Archaeologists have discovered two of China’s oldest gold-plated, bronze sculptures of Buddhas to date in northwestern Shaanxi Province. Xinhua reported that the antiquities were excavated in Chengren Village, in modern Xianyang City.
Researchers with the Shaanxi Academy of Archaeology believe that the statues date back to the Eastern Han Dynasty (202 BCE–220 CE), and were found in a clan cemetery with six tombs. These sculptures date back two centuries earlier than previous discoveries of Buddhist sculptures, and experts once thought that they had not appeared until the era of the Sixteen Kingdoms (304–439 CE).
One of the statues is made in the apparent mold of Shakyamuni Buddha, while the other is of five Buddhas. According to CGTN, the total height of the Shakyamuni statue is 10.5 centimeters, the diameter of the base it sits on is 4.7 centimeters, and the total height of the Five Buddhas is 15.8 centimeters and the width is 6.4 centimeters. (CGTN)
Strikingly, they seem to have been made locally by Chinese artisans in the Gandharan style. Gandhara was a Central Asian region that pioneered one of the earliest styles of Buddhist art under the rule of the Indo-Greeks, Indo-Scythians, Indo-Parthians, and Kushans. According to CGTN, this conclusion of their provenance was based on, “preliminary results of the modeling characteristics, manufacturing process analysis and metal composition detection of the Buddhas.” This means that the statues, already priceless in their heritage, holds critical research value for the introduction and Sinicization of Buddhist culture. “The findings show that Buddhism spread to China from South Asia via the ancient Silk Road during the boom time, of this cultural exchange route—that is, the Han Dynasty,” a representative for the Shaanxi Academy of Archaeology told Deutsche Welle.

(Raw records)
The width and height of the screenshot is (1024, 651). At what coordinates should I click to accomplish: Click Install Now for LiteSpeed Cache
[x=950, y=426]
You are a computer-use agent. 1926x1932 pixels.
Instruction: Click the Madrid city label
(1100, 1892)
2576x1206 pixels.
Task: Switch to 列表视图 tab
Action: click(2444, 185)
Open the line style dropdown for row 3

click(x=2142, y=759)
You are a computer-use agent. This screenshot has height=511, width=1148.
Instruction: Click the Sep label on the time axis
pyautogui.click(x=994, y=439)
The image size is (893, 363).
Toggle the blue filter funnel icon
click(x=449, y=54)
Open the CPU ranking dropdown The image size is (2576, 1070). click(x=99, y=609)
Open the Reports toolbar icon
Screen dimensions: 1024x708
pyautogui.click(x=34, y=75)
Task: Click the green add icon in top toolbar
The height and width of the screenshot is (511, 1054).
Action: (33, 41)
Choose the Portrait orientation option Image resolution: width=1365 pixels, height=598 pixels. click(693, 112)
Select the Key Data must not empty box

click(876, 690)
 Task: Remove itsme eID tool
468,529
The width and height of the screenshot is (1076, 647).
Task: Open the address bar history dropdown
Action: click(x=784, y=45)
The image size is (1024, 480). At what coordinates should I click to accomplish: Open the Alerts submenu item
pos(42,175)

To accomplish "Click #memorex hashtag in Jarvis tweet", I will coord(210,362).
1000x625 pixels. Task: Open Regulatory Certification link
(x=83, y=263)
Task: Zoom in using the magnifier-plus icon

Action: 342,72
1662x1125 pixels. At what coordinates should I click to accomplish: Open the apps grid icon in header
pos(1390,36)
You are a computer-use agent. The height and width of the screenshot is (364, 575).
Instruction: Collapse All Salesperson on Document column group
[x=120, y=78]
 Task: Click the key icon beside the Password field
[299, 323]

Your instructions: Resume the article on the Shaanxi Buddha statues, starting right after its last sentence. The lines above are separate material, unrelated to the article on the Shaanxi Buddha statues.

Answer to this problem:
From June 2020 to November 2021, the Shaanxi Academy of Archaeology has excavated 3,648 tombs and 16,000 sets of artifacts in Xianyang. Its teams are working on the Hongduyuan cemetery site, which is to the north of Xi’an, once known as Chang’an, the capital of the Tang Dynasty (618–907). The tombs and artifacts discovered at Hongduyuan span a history of 2,200 years, from the Warring States period (475 BC–221 BC) to the Qing Dynasty (1644–1911). Hongduyuan’s large number of tombs, the high quality of the items found at the site, and the extensive duration of these items’ dynastic provenances are unprecedented in the country.
Li Ming, a researcher with the Shaanxi Academy of Archaeology, said: “The owner of the graveyard was possibly a county official or landlord, who had certain family influence and economic might,” Xinhua reported. (Xinhua) Most of those buried in the tombs are found to be royal relatives, senior officials and dignitaries, all recorded in historical books. (CGTN) It is highly likely that these sculptures were part of the owner’s funerary and religious paraphernalia, indicating that he was aware of the Buddhist religion and perhaps its teachings. The Buddha images formed part of a lay devotee’s collection that, along with his large family tomb, boasted to posterity his wealth and status, fine taste, and spiritual piety.
The excavation continues.
Earliest Buddha statues in China discovered in northwestern Shaanxi (Xinhua)
Alloy Buddha statues unearthed from ancient tombs in China’s Shaanxi (CGTN)
Earliest Gold-Plated Bronze Buddha Statues Found in China’s Shaanxi Province (Artnet)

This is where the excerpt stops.